De Duits-Engelse auteur Andrea Wulf schreef eerder het goed onthaalde De uitvinder van de natuur. Het avontuurlijke leven van Alexander von Humboldt. Tijdens haar onderzoek voor dat boek werd haar aandacht getrokken op de Jena-kring, wat resulteerde in haar nieuwe werk Rebelse genieën. De eerste romantici en de uitvinding van het ik.
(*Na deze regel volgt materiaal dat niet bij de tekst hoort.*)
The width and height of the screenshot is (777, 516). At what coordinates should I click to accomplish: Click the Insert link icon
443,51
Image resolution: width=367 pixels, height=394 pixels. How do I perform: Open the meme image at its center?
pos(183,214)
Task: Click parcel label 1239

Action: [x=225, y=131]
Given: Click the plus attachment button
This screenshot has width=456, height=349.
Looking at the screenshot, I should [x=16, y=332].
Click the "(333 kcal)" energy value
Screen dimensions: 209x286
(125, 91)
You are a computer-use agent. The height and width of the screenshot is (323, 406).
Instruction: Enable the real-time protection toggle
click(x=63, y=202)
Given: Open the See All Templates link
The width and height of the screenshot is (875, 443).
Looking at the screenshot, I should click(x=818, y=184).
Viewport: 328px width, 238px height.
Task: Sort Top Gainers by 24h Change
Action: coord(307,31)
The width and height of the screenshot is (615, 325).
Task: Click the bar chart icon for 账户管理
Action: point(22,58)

Wulf beschrijft daarin een cruciaal decennium in de westerse cultuur, dat zich afspeelde in Jena tussen de zomer van 1794 en oktober 1806. In het universiteitsstadje aan de Saale in Saksen-Weimar ontstond een informeel genootschap van nagenoeg alle grote geesten van de Duitse cultuur op dat moment, enigszins vergelijkbaar met de Bloomsburygroep in Londen aan het begin van de 20ste eeuw.
Wulf structureert haar boek chronologisch. Dramatis Personae en kaarten gaan aan de proloog vooraf. Ze vangt aan met een persoonlijke reflectie over het zelfbeschikkingsrecht van het vrije individu, vervolgens introduceert ze de muze van de Jena-kring, Caroline Böhmer-Schlegel-Schelling, die de spil vormt van haar relaas, en ten slotte schetst ze beknopt de ruimere historische context van Jena in Saksen-Weimar.
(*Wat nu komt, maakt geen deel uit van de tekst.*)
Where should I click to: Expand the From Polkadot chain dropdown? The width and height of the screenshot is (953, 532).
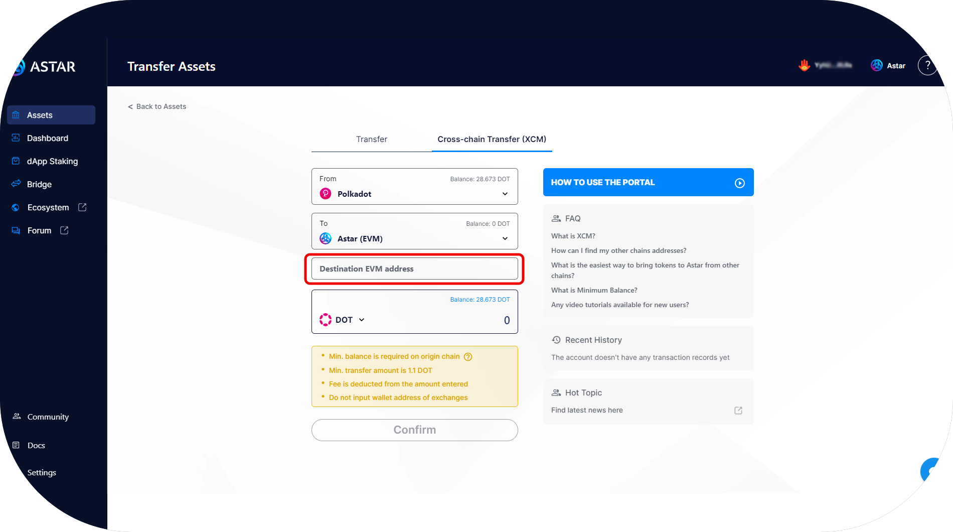[x=505, y=194]
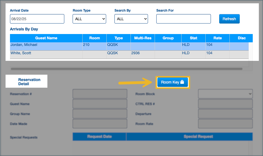The height and width of the screenshot is (156, 263).
Task: Click the Multi-Res column header
Action: (143, 38)
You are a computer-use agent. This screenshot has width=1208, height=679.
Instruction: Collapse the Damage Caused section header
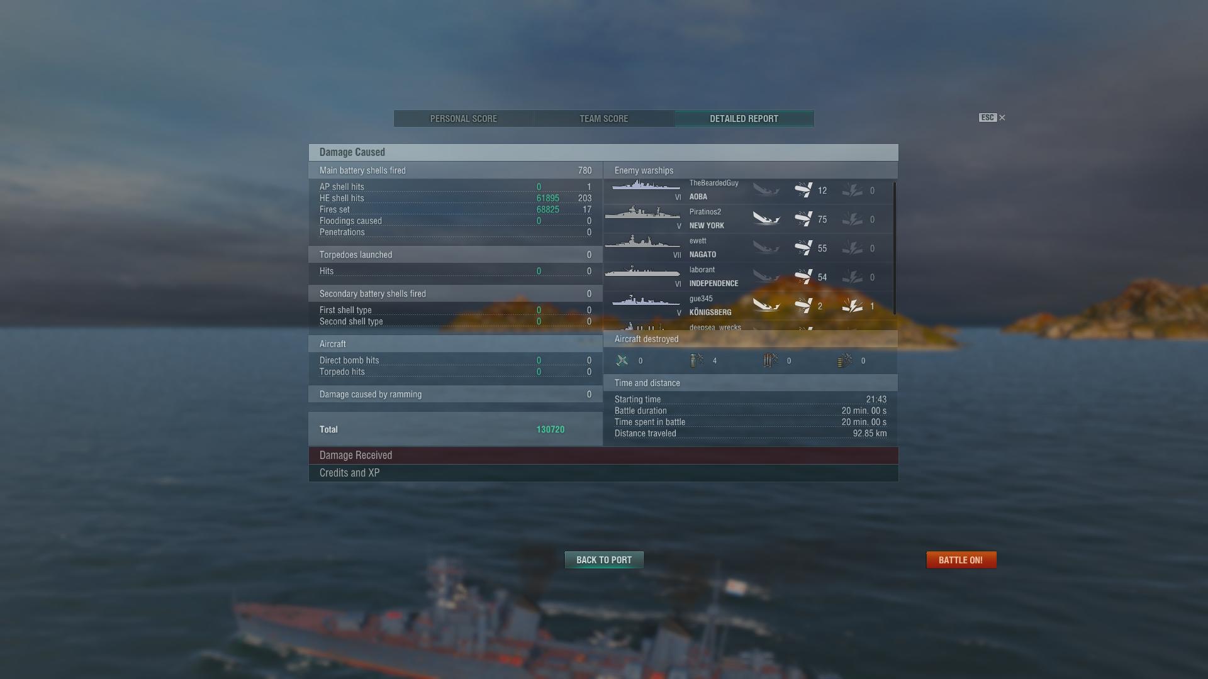(x=603, y=152)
De Duitse verlichting bereikte circa 1790 haar summum met Kant. Tezelfdertijd oogstte de Franse Revolutie sympathie het Duitse rijk en werd ze druk becommentarieerd in Jena. Daar heerste een uitzonderlijk liberaal denkklimaat en was er amper censuur van de hertog van Saksen-Weimar. Duitslands meest gevierde dichter Goethe geraakte er innig bevriend met de vrijheidsgezinde toneelschrijver Schiller, Fichte ontwikkelde er zijn filosofie van het ik, de gebroeders August en Friedrich Schlegel ontpopten er zich als schrijvers en geduchte literaire critici, Friedrich Schelling onderzocht er de relatie tussen het individu en de natuur. De jong gestorven dichter Novalis oogstte er bewondering met zijn Europa en Hymnen aan de nacht. In de periferie van de Jena-kring circuleerden de gebroeders von Humboldt, de linguïst Wilhelm en de ontdekkingsreiziger Alexander, en de filosoof Hegel.
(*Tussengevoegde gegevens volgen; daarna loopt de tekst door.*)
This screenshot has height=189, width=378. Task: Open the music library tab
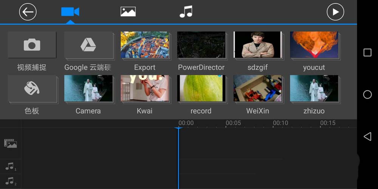tap(186, 12)
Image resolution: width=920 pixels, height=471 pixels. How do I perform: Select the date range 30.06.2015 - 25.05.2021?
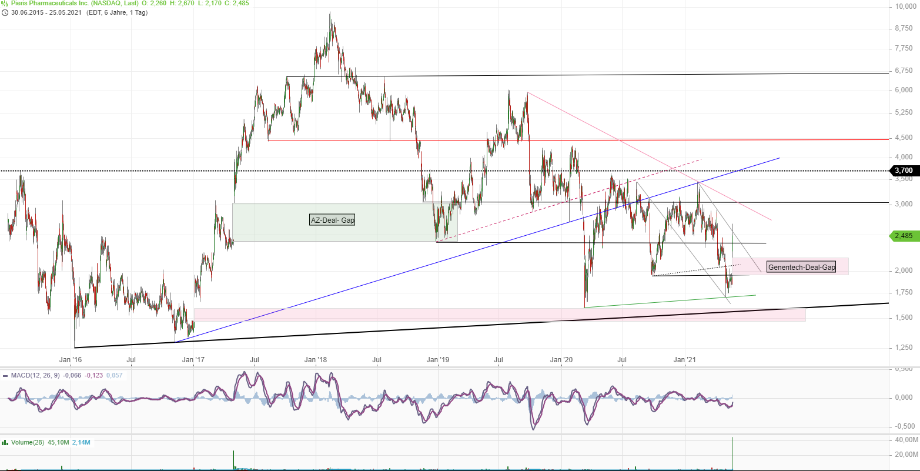(46, 12)
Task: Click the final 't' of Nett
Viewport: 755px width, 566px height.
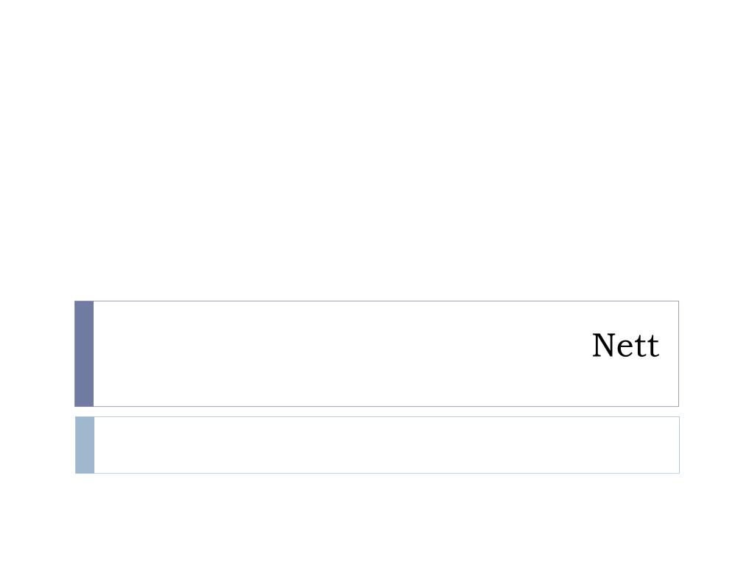Action: coord(653,346)
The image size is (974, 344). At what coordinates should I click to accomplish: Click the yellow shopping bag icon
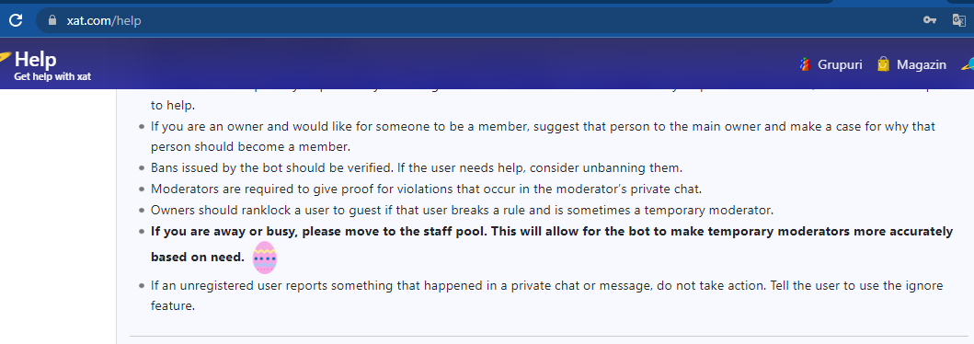point(883,64)
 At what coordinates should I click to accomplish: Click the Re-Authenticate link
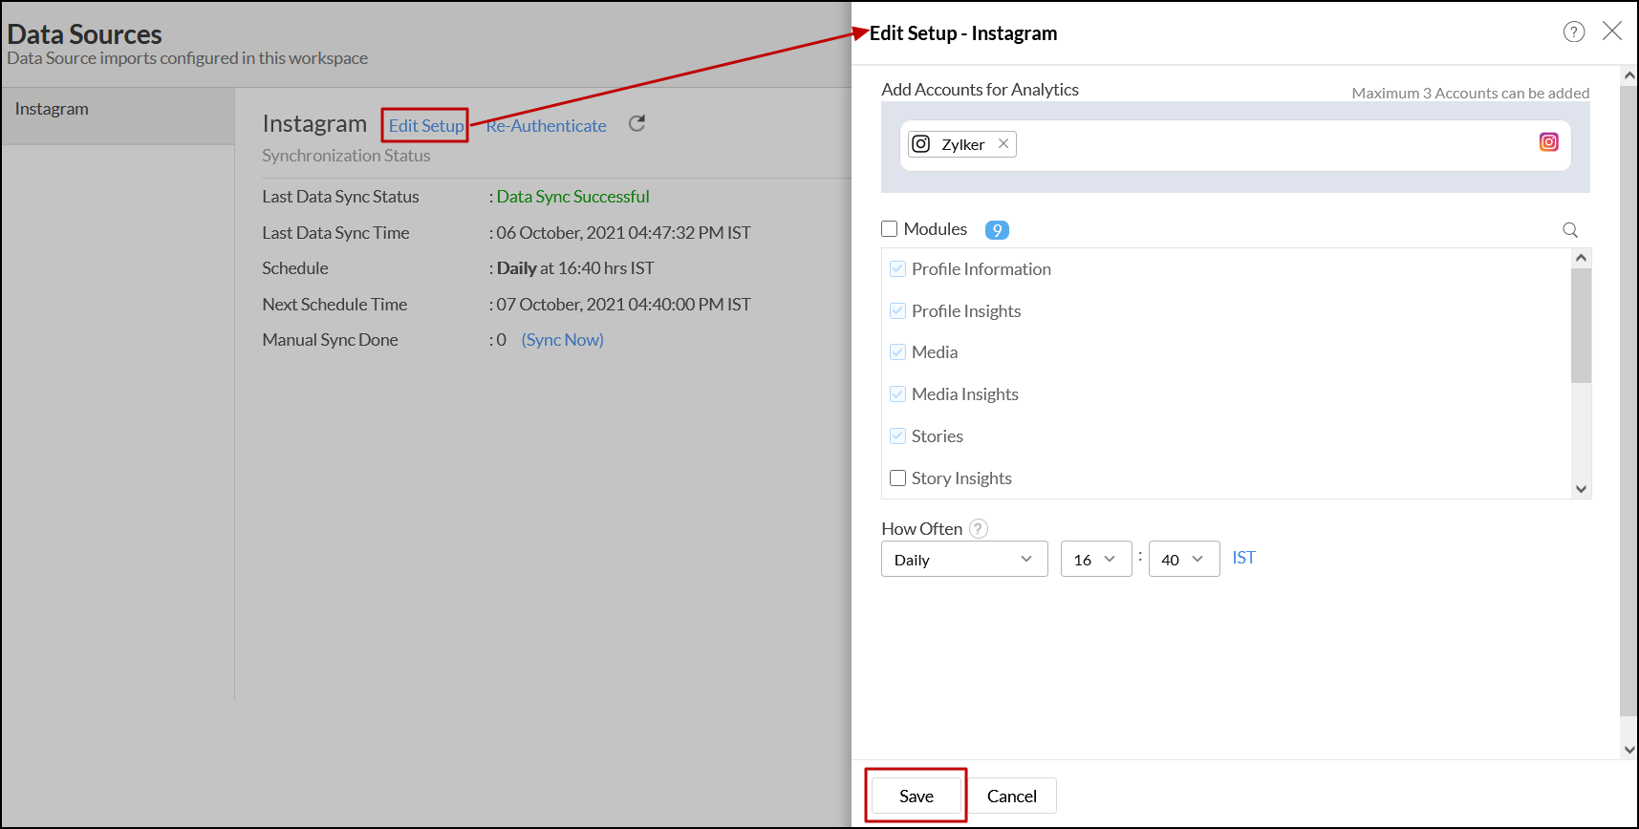(547, 126)
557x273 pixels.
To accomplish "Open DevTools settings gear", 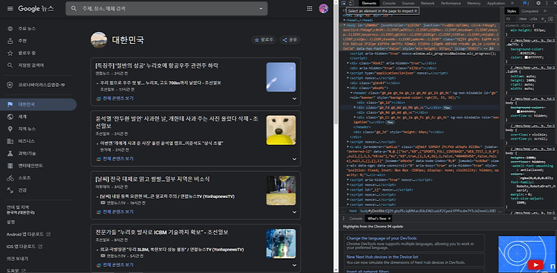I will pos(538,3).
De leden van dat informele bonte genootschap begonnen op een radicaal nieuwe wijze na te denken over het ik. Ze huldigden de vrijheid van het individu, wat ze doorvoerden tot in hun persoonlijke relaties, met alle schandalen van dien. Maar ze zagen ook als eersten de beperkingen van de rationaliteit van de verlichting. Verbeelding moest zijn eigen plaats krijgen naast het verstand. Ze filosofeerden over de eenheid van de mens en de natuur, die ze zagen als een levend organisme, en over de ware aard van de vrijheid, die ook morele verplichtingen met zich meebracht. Daarmee ontketenden ze iets wat tot op de dag van vandaag doorwerkt. Sindsdien zijn wij kinderen van zowel de verlichting als de romantiek.
In de epiloog geeft Wulf hoe het de protagonisten verder verging en gaat ze in op de invloed van de Jena-kring via Madame de Staëls Over Duitsland. Door dat boek vonden de ideeën van de Jena-kring verspreiding in heel Europa en vond het door de Jena-kring als eerste gebezigde begrip romantiek ingang. Andrea Wulf schrijft onderhoudend. Het boek bevat twee kleurenkaternen. Meer dan honderd bladzijden bibliografie en noten en een register vervolledigen dit fascinerend relaas over het ontstaan van de romantiek.